The idea is that I make a day excursion in a town I do not know so well, or it might be that I take a holiday in another country and visit the local cemetary. Cemetaries are really the places to get to know the history of the place you are. There are untold possibilities. Naturally Mr. Swiss is always with me, holidays can be boring when alone. I remember my visit to Vienna. This town is a feast for cemetery lovers. It has the largest eternal resting place in Europe, the Zentralfriedhof (central cemetery). You really need a map to find the way, but it is rewarding. A complete section with famous composers and musicians, a Russian section and there are even nicely placed benches for Mr. Swiss to take a rest whilst I am hopping from stone to stone clicking away with the camera. Paris is also quite a feast for addicts. There are three wonderful cemetaries, packed with well known departed, even the American star Jim Morrison can be found in Paris, although unfortunately his carved head is always being stolen from the grave.

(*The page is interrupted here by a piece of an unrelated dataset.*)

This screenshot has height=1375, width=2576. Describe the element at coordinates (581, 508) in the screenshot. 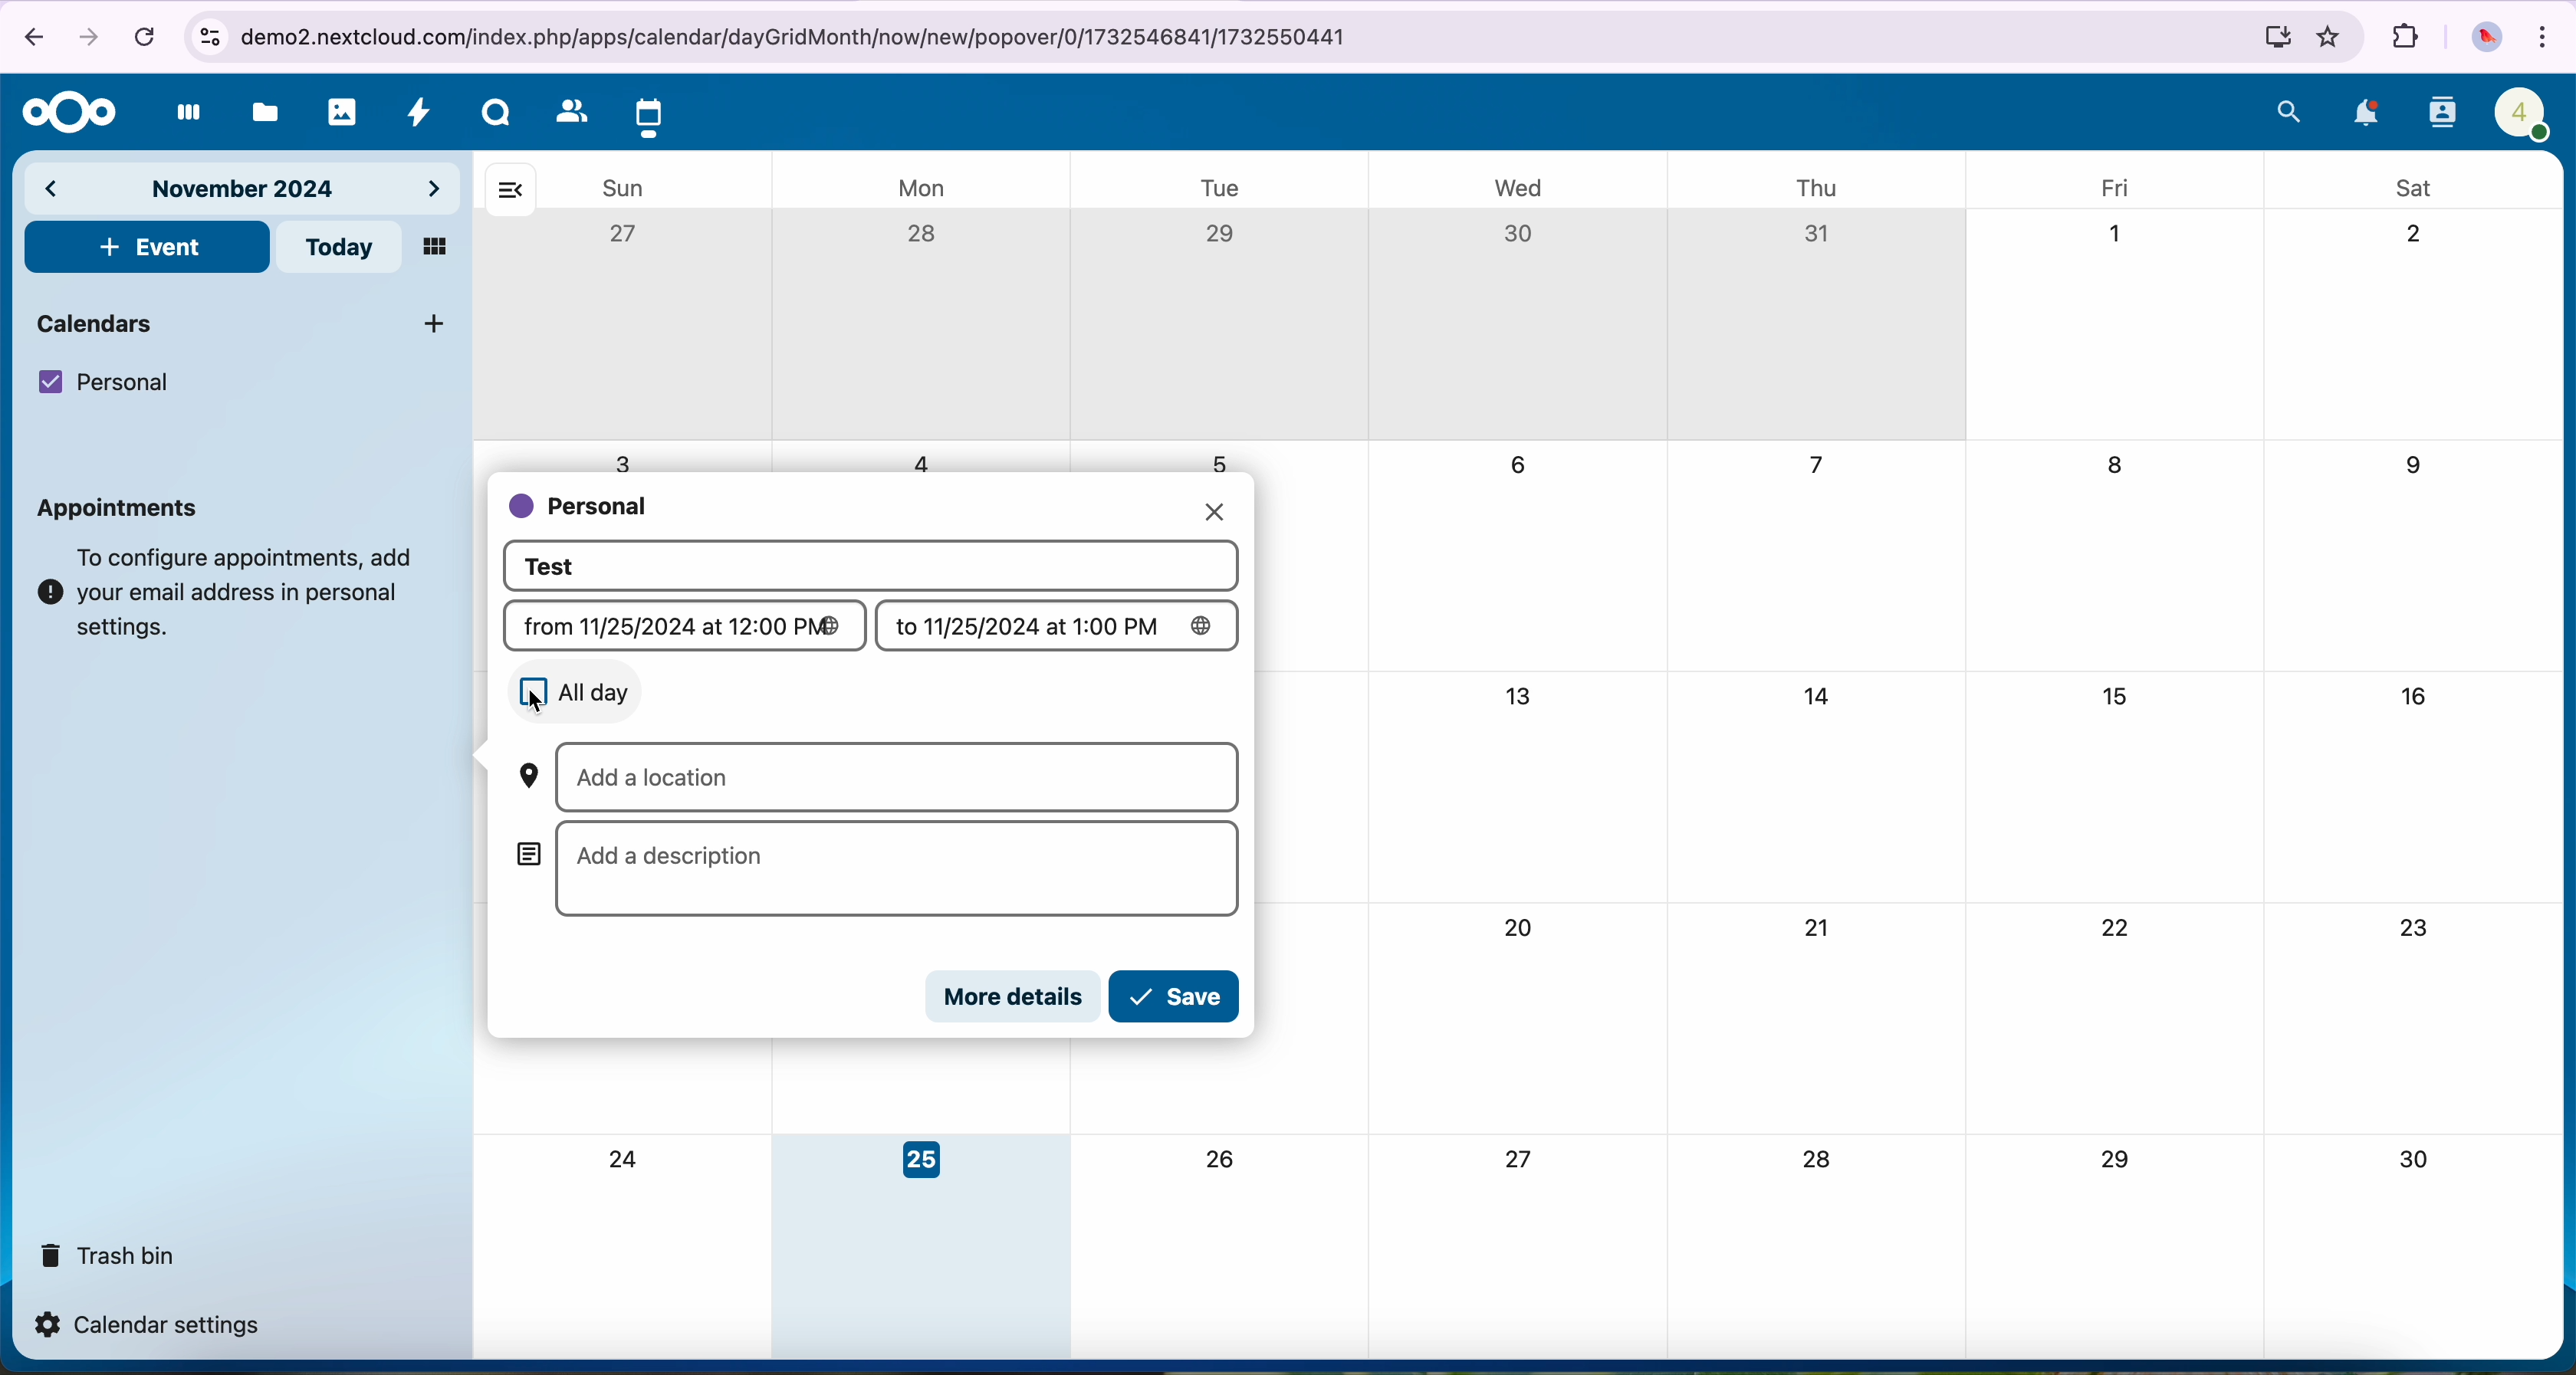

I see `personal` at that location.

I found that not even a journey to another country is necessary. Switzerland also has its fair share. The cemeteries in our mountains are packed full with the unfortunate climbers that found their last resting place on a mountain slope.

I have built up quite a collection of photos over the years, but found to my disappointment that most of the graves are to be found in Internet. Nevertheless undaunted I still have hopes of finding something interesting tucked away in the corner of a quiet resting place somewhere in the country.

I made a few interesting discoveries in the South of England, where part of my family origins are. I was once on a tour with a friend of mine (Mr. Swiss remained in Switzerland on this trip) and I visited the village of Etchingham and Ticehurst where great great grandfather Jason originated. It was a very old cemetery, at least one hundred year old graves, and it was difficult to read the names. The skies were darkening as the evening was approaching. I could hear the wind rushing through the tall grass. It seemed to be trying to say something, like put the camera away and go home. However, undaunted I continued and even found a couple of gravestones bearing the family name, which I of course immortalised on my camera.

So now you know my darkest secrets. It is up to you to decide which are the truth and which are not. And now I will tuck into a nice steak for lunch, done rare, but I will not be eating any garlic with it. It is sometimes most annoying when I decide to comb my hair, and have no reflection in the mirror.